The deadly European heat wave of 2003, the fiery Russian heat wave of 2010 and catastrophic droughts in Texas and Oklahoma last year can each be attributed to climate change. And once the data are gathered in a few weeks’ time, it’s likely that the same will be true for the extremely hot summer the United States is suffering through right now.
My commentary concluded: “Hansen’s sweeping assertion that global warming is the principal cause of the European and Russian heat waves, and the Texas-Oklahoma drought, is not supported by event-specific analysis and is implausible in light of previous research.”

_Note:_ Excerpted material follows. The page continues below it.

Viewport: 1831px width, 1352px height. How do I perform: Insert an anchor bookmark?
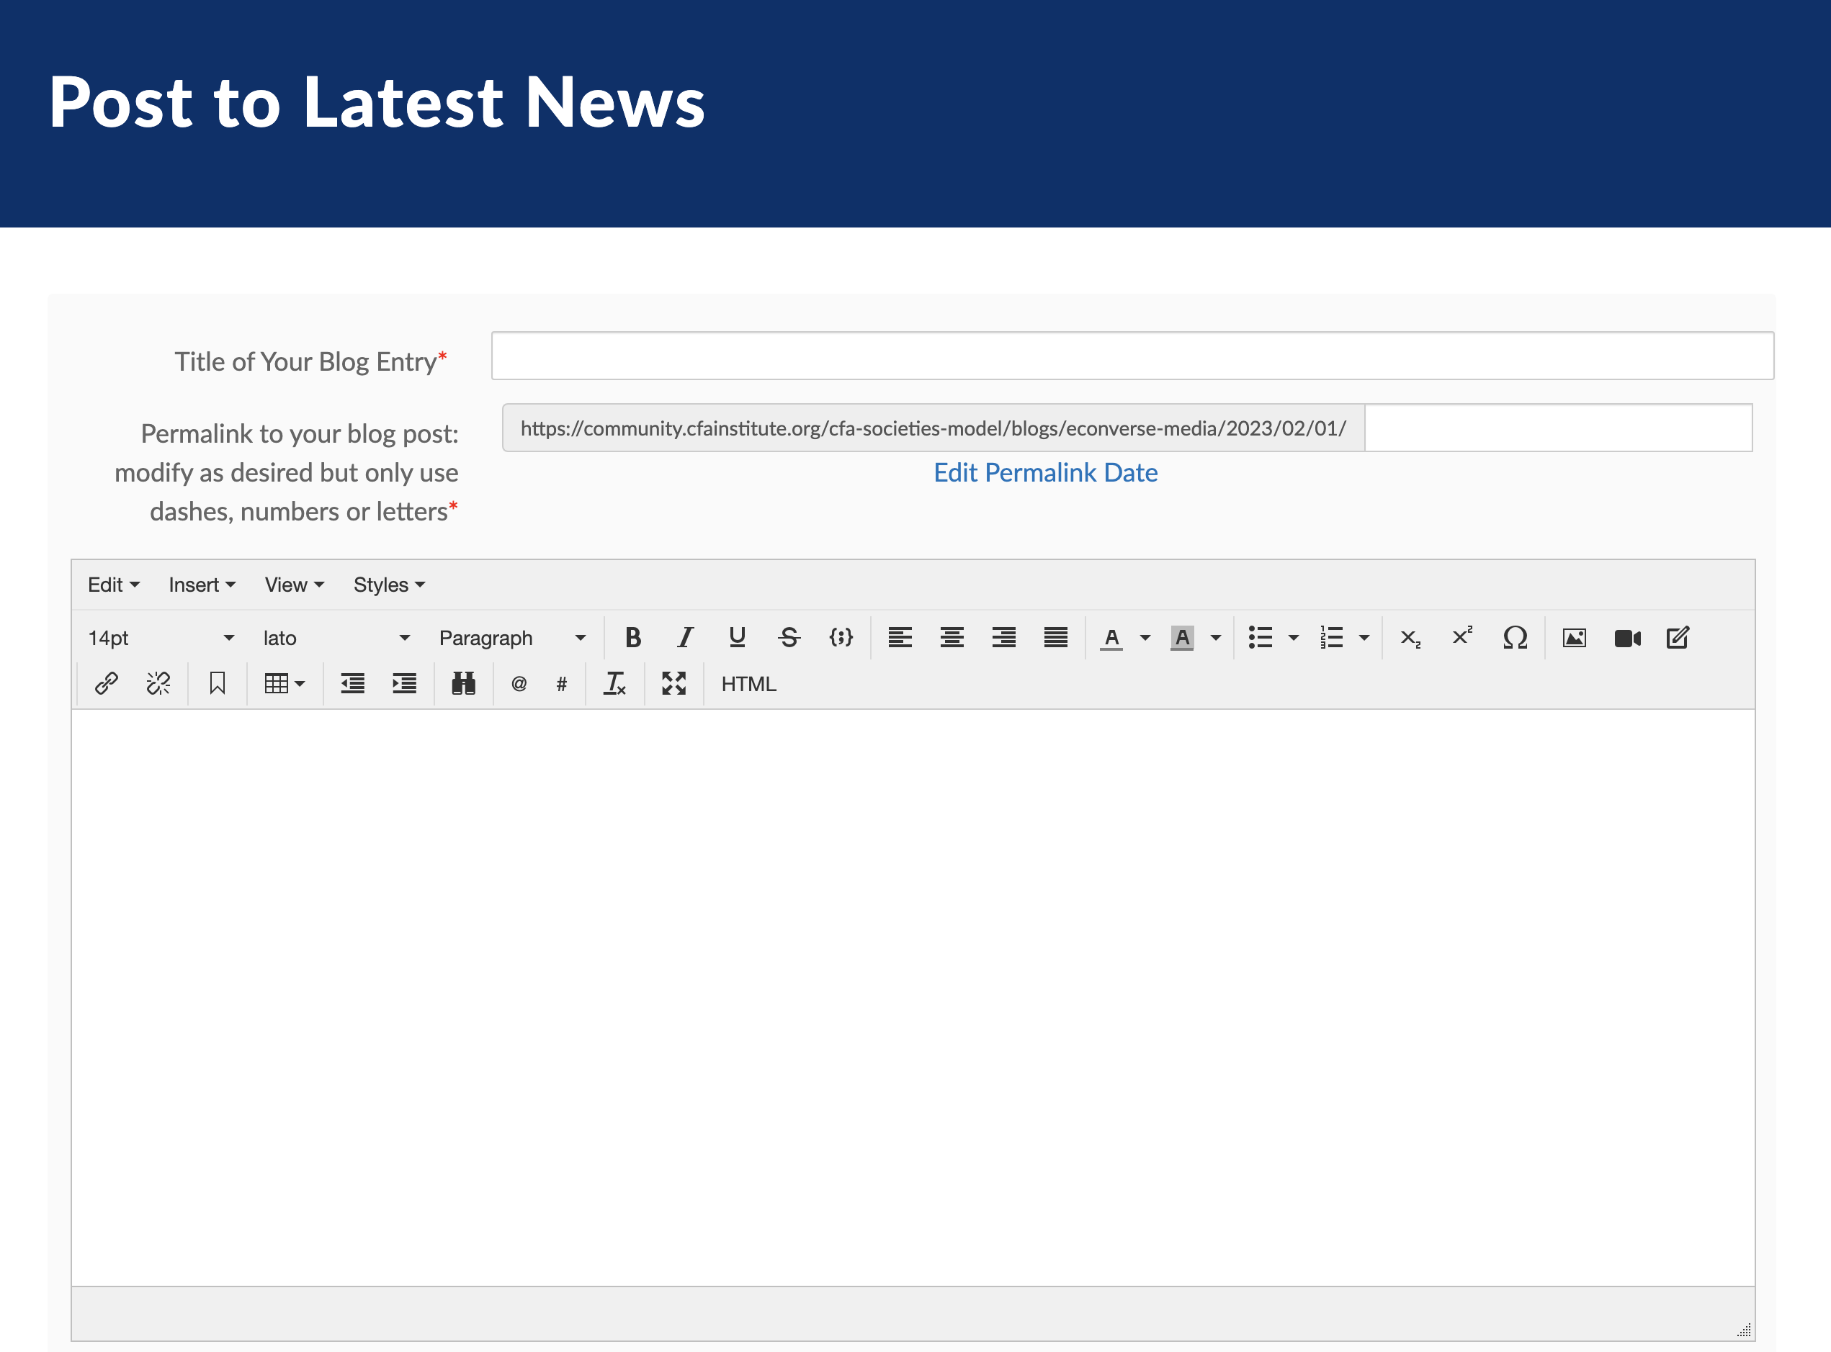(217, 683)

Although Hansen does not explicitly attribute the ongoing U.S. drought to global warming, he does blame global warming for both the 2011 Texas-Oklahoma drought and the current summer heat. And in his study, Hansen states: “With the temperature amplified by global warming and ubiquitous surface heating from elevated greenhouse gas amounts, extreme drought conditions can develop.”
This week on World Climate Report, Pat Michaels and Chip Knappenberger argue that the current U.S. drought “is driven by natural variability not global warming.” Their post (“Hansen Is Wrong“) is concise and layman-friendly. Here I offer an even briefer summary.
A standard measure of drought in the U.S. is the Palmer Drought Severity Index (PDSI), which measures the combined effects of temperature (hotter weather = more soil evaporation) and precipitation (more rainfall = more soil moisture). “The more positive the PDSI values, the wetter conditions are, the more negative the PDSI values, the drier things are.” The PDSI for the past 117 years (1895-2011) shows a small non-significant positive trend (i.e. towards wetter conditions). There is no greenhouse warming signal in this data.